It must be said upfront that any discussion about living the partly unconnected life pales in comparison to those who lost lives, houses, pets, friends, cars, electronics or irreplaceable family mementos, like pictures and film, in the recent storm. But with millions of us here in the Northeast without power, there has been a running debate about who misses what the most.
Some are miserable because along with the power lines, the trees also yanked down the cable lines, so no Internet (or TV). Others lost cell service. Nearly everybody lost their commutation to work, either by train, subway, or bus. Some still have power, but many others are are listening to their generators suck up $4 a gallon gasoline or propane at an astounding rate, camping out with relatives, or splitting time between the library and the YMCA's shower room.

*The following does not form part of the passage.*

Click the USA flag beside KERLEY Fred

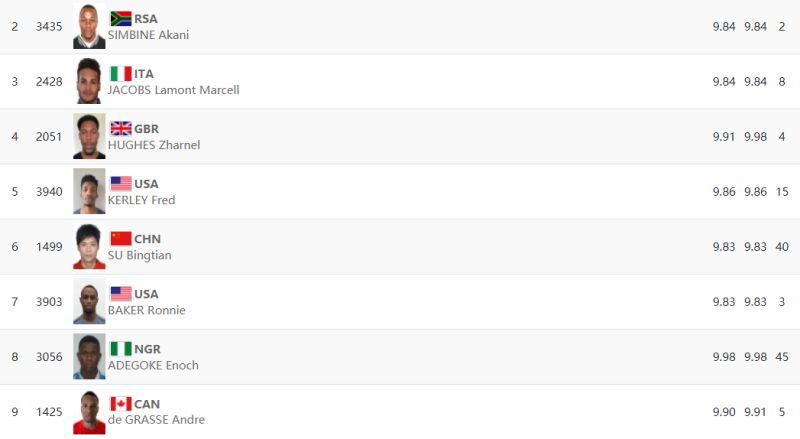pos(120,184)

There is nothing like a widespread natural catastrophe to remind us how reliant we have become on being connected. Our lives are thrown into chaos because the Internet is not just a boot up away or a swipe across a smartphone screen. With TV out, some even relied on radio for updates on the storm's progress and aftermath. How retro! Without power, charging up our phones rapidly became a problem, with families disbursing throughout the village to find out who had power -- and more important, open outlets. Some drove around and recharged with car adaptors.
As luck would have it, my local cell tower is still up, AND I traded in my BlackBerry (with great sadness in my heart) for a Galaxy III just a day before the storm hit, so I have a nice-sized screen to manage email, send photos of downed trees and blocked streets to local authorities, and watch video of the evening news. I also found out that my phone has a very cool voice recognition/dictation capability that has come in pretty handy, since nearly all of my communications now are by email and text, and it is a hard transition from the BB keyboard to a virtual one. When you are forced onto that third screen for all of your work-related activities, you come to REALLY appreciate having a desktop with broadband.
Since the kids don't have school and can't watch TV, they have reverted to DVDs. I have made magnificent progress with the dead-tree book that normally gets just 15 minutes of attention before I nod out. Miraculously, the newspapers resumed their early-morning appearance on my driveway, filled with hours of good reading. Except for the TV recommendations that simply remind us of what we will miss, since we can't even tape our favorite shows. Do you think the networks would mind running their prime-time schedules for the next few weeks from midnight to 6 a.m. in, say, December?
Looking at the pictures and stories of those who suffered REAL loss because of Sandy, the inconveniences of not being connected 24/7 don't seem all that arduous. But man, they are a pain in the ass.